Macroeconomic equilibrium occurs when aggregate expenditures equal real GDP, or Y = C + I + G + NX.
How is aggregate expenditures (AE) expressed algebraically?
Aggregate expenditures are expressed as AE = C + I + G + NX.
What does 'Y' represent in the AE model equation?
'Y' represents real GDP in the AE model equation.
How is consumption (C) modeled in the AE model?
Consumption is modeled as C = a + MPC × Y, where 'a' is autonomous consumption and MPC is the marginal propensity to consume.
What does MPC stand for and what does it measure?
MPC stands for marginal propensity to consume and measures the fraction of additional income that is spent on consumption.
Why does consumption depend on GDP in the AE model?
Consumption depends on GDP because higher GDP leads to higher disposable income, which increases consumption.
What are the components of aggregate expenditures?
The components of aggregate expenditures are consumption (C), investment (I), government spending (G), and net exports (NX).
How does an increase in GDP affect disposable income and consumption?
An increase in GDP raises disposable income, which in turn leads to higher consumption.
What is the relationship between aggregate expenditures and real GDP at equilibrium?
At equilibrium, aggregate expenditures are equal to real GDP.
What is the algebraic trick when solving for consumption in the AE model?
The trick is that consumption depends on GDP, so you must use the GDP value to calculate consumption.
What does 'a' represent in the consumption function C = a + MPC × Y?
'a' represents autonomous consumption, which is the base level of consumption independent of income.
Why are I, G, and NX usually treated as constants in the AE model?
I, G, and NX are usually treated as constants to simplify the calculation of equilibrium.
What happens to consumption if GDP increases, according to the AE model?
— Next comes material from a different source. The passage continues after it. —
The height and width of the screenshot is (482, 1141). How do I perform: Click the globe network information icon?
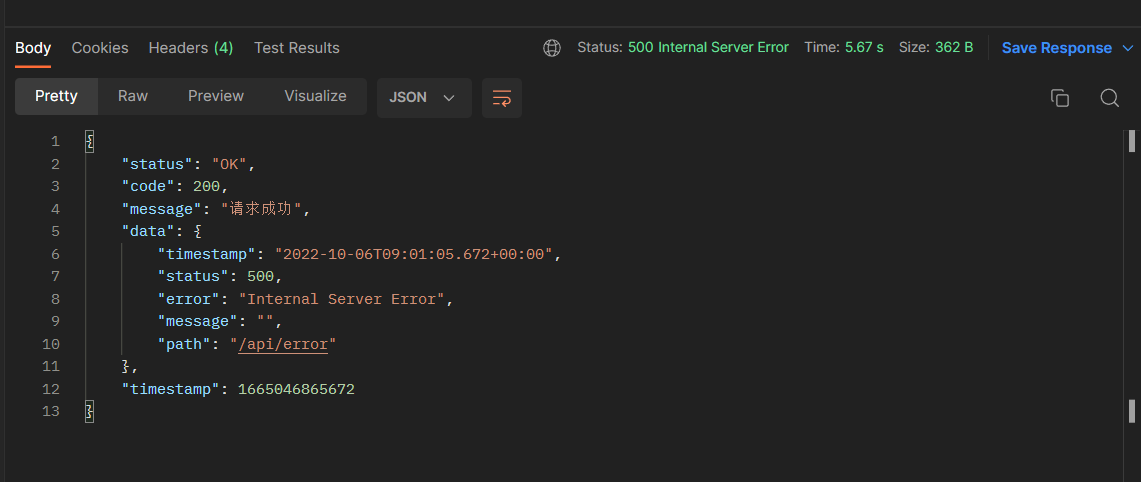click(x=552, y=48)
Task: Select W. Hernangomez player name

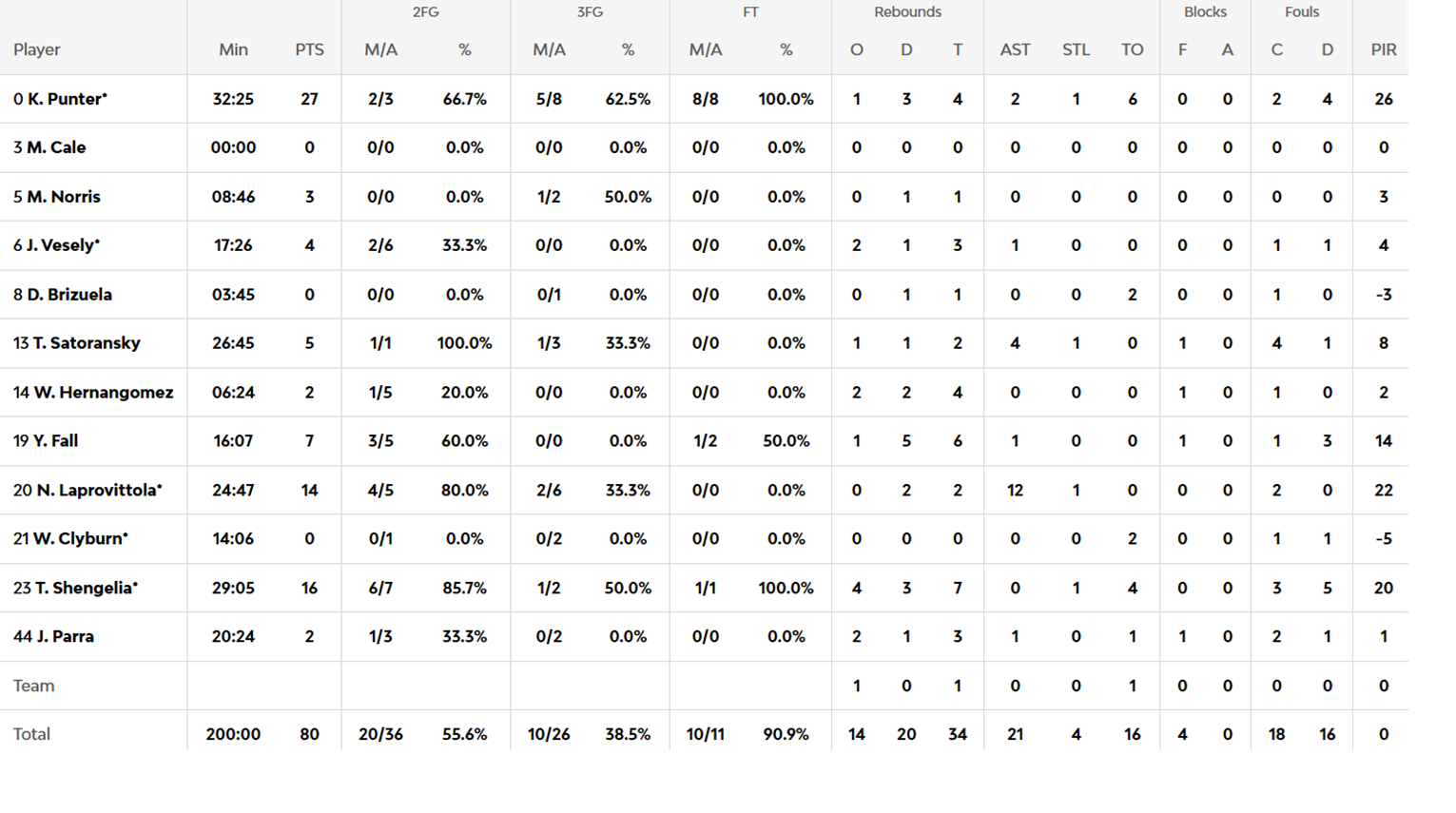Action: 103,393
If GDP increases, consumption also increases because disposable income rises.
How do you find the equilibrium GDP using the algebraic approach?
You set aggregate expenditures equal to GDP and solve for Y using the consumption function and constants for I, G, and NX.
What is the main purpose of using the algebraic approach in the AE model?
The main purpose is to calculate the equilibrium GDP where aggregate expenditures equal real GDP using linear equations.